In better news, Kate put more patterns from Colours of Shetland up on Ravelry yesterday, one of which is Northmavine, the stripy hoody cardigan that I fell completely and utterly in love with on my trip to Shetland in October. I was so smitten, in fact, that I cast on a sleeve as soon as the original pattern text arrived in the folder for the book. Yes, I took advantage of my position as book designer, I do confess. But come on. I'm only human. How was I supposed to resist?!

I'm using the same yarn as the pattern calls for, in different colours. I actually prefer the colours of Kate's original Northmavine, but as I have a nearly-complete (ahem, although I think it's going to be frogged - another tale for another day) cardigan that is in very very similar colours, I decided I should choose some others from the VAST number of options in the Jamieson & Smith yarn emporium.

My MC is 51, a grey that has a slight hint of lavender to it (it is in fact, the exact same shade as Coopknit Rachel's hair!);  CC1 is shade 43, a heathered plummy purple (which is used as the hem turn contrast shade); CC2 is shade 133 a deep reddish-magenta; CC3 is FC9 a light heathered blue-purple that up close is a mix of pale teal and purple; and finally, my utter favourite of these shades, CC4 is FC56, a glorious peacock mix of deep purples with flashes of greeny-blue. I'm going to use this as my 'trim' shade to finish off all the icord edges. I had a ball choosing the colours on my trip, with lots of help from JenAC, Rachel, Sarah and Charlie - thanks guys!

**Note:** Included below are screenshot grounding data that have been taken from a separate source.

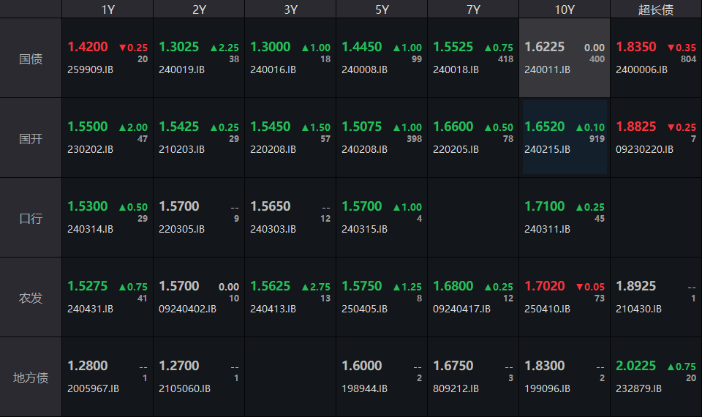The image size is (702, 417).
Task: Select the 1.2800 yield in 地方债 row
Action: 88,366
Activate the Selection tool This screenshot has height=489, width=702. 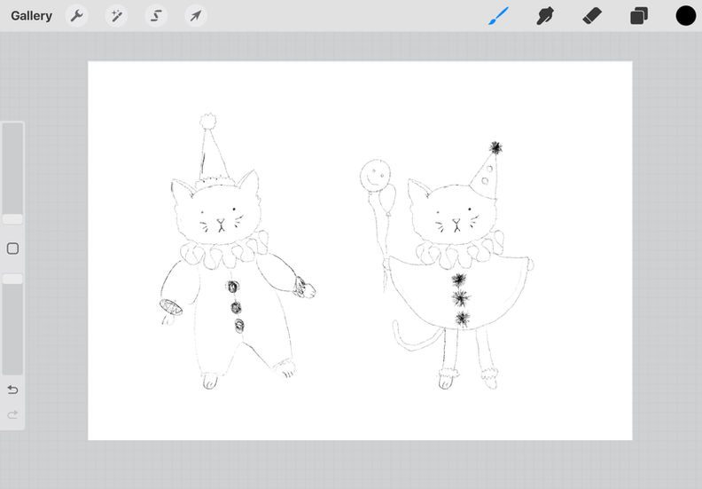(x=156, y=16)
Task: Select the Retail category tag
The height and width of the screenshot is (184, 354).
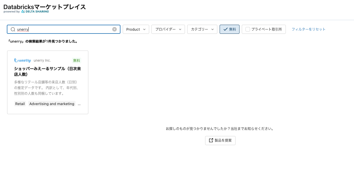Action: pos(20,104)
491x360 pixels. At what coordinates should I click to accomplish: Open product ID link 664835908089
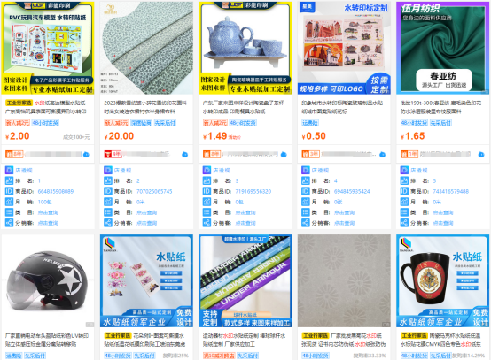pyautogui.click(x=56, y=191)
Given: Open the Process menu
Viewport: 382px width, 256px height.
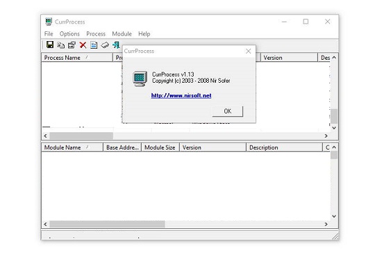Looking at the screenshot, I should click(96, 33).
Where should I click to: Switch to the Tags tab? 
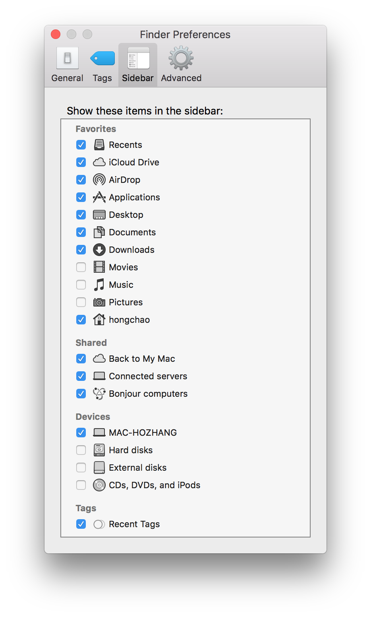click(102, 64)
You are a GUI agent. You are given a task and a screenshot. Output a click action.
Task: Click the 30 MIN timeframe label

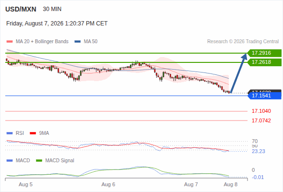(x=52, y=9)
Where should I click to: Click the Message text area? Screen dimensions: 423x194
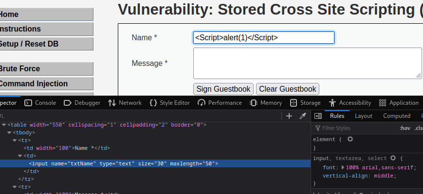pyautogui.click(x=307, y=63)
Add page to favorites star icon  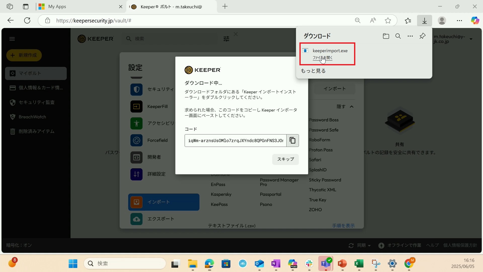coord(388,20)
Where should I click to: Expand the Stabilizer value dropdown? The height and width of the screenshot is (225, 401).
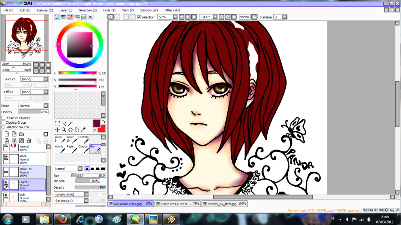[285, 17]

As there are four colours used in the stripes, it's not advisable to carry all four colours along, so apart from the MC, the other yarns are all broken for each stripe. The thought of quite so many ends to weave in once the hoody was finished made me feel a little faint if I'm honest, so I had a chat with my guru (AKA JenACKnitwear) and decided to try weaving the yarn ends as I knitted - it's working well so far I think.

I found some tutorials online - try the lovely Cotton and Cloud video on YouTube which shows how to weave in as you knit Fair Isle. Basically, about 5 or 6 stitches before the colour change, on the back of the work I  bring the new yarn up and over the working yarn, and then bring it back over and under on the next stitch as I knit those 5 or 6 stitches, leaving just a small end, and do the same with the previous colour once I change to the new colour. I'm hoping this will minimise the number of ends that I have to weave in at the end and so far seems to work well to hide the colour changes at the back. I'm sure that makes no sense - sorry! Google is your best bet if you want to find out how to do this.

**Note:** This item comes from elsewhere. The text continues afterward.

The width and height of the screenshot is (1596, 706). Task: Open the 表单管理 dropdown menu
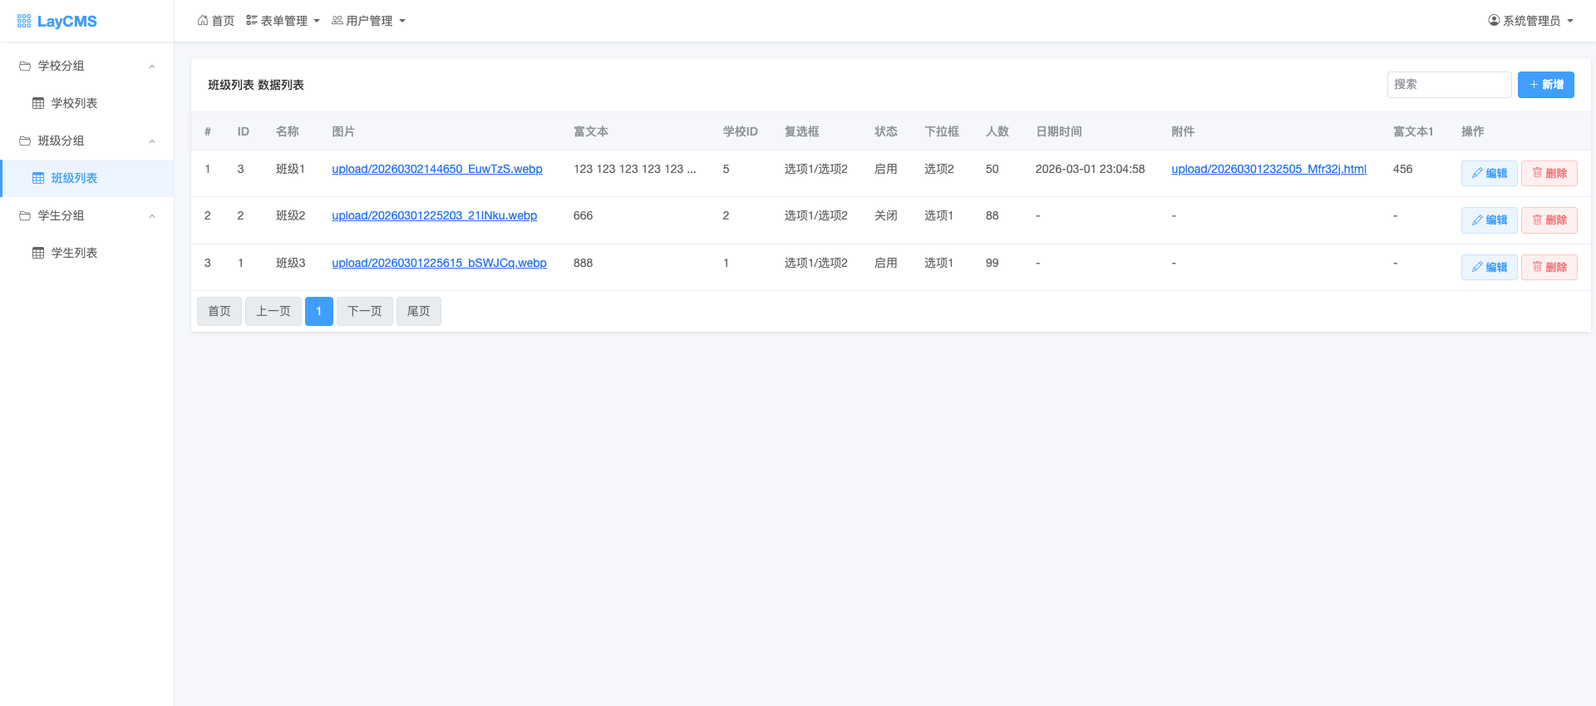(283, 21)
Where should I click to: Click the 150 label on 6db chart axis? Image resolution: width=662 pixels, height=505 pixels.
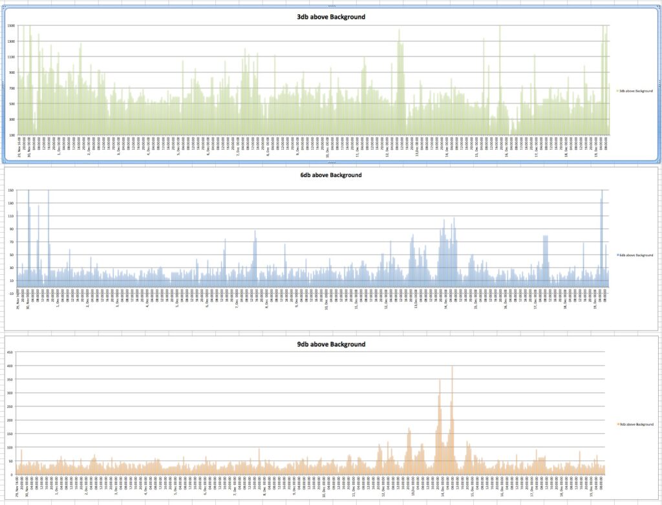pos(11,190)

(Oh, just a note, the different, smooth yarn coming through in the centre of the photo is my 'decrease counter' another top tip from JenAC, via Yarnharlot, to keep track of decreases - basically I have a length of contrasting yarn threaded on a needle and every time I decrease I pull it through to one side of the work, then through to the other side when I complete the next decrease - it helps a complete numpty like me to keep track!)

So far I have one sleeve pretty much at the correct length and I'm happy with my tension - I have to admit that I often start garments with a sleeve instead of knitting a special tension swatch. I just have to bear in mind that I might have to rip out the first 4 or 5 inches of work if the tension doesn't work out!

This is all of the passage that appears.